Data items
──────
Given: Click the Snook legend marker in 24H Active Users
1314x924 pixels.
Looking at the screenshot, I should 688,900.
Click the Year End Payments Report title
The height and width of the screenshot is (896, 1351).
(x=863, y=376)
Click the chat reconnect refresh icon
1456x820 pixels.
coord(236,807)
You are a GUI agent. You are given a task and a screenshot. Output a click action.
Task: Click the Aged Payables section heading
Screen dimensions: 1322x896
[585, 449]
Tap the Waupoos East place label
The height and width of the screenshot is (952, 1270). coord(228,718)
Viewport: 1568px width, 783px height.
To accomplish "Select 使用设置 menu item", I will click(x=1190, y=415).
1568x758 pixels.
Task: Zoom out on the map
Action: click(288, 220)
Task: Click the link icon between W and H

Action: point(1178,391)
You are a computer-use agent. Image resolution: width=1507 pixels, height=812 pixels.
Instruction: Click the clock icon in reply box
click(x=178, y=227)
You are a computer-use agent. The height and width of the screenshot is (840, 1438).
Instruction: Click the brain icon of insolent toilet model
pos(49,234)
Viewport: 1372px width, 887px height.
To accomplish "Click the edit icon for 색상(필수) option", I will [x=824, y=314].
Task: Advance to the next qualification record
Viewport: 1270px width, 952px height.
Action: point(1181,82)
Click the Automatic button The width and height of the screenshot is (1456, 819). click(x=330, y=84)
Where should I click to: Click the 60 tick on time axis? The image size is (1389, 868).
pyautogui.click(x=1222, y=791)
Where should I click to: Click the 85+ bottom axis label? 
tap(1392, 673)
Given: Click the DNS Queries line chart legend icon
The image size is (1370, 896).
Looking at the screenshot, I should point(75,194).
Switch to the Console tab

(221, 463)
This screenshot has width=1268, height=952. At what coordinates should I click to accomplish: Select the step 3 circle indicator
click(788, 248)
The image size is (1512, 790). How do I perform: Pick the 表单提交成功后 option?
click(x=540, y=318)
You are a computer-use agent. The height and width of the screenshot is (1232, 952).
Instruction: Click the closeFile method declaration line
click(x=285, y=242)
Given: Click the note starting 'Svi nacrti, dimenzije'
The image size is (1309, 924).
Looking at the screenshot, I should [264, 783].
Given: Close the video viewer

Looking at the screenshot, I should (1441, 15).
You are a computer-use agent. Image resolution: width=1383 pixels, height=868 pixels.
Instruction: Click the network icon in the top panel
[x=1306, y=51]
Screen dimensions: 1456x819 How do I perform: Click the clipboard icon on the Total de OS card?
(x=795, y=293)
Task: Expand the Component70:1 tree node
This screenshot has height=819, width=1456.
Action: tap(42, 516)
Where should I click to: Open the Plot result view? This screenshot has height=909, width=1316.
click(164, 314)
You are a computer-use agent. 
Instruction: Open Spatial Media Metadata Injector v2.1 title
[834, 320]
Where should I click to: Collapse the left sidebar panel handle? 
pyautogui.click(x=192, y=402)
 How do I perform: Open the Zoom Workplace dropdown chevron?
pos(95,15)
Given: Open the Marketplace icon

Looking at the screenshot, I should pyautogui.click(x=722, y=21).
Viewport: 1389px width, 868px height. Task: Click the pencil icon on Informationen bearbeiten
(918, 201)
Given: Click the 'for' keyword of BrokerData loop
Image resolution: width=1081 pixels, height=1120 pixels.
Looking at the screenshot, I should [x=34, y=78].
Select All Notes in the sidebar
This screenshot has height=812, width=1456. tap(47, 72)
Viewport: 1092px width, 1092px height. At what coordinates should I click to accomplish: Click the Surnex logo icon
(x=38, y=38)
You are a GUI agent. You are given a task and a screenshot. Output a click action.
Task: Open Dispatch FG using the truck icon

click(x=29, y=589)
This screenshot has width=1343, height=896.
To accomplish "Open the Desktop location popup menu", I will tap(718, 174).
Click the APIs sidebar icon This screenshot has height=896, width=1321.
──────
[PROBLEM TO WORK ON]
Give the number of lines in the entries that hold the string "agent", and add nothing else.

[TASK RESULT]
7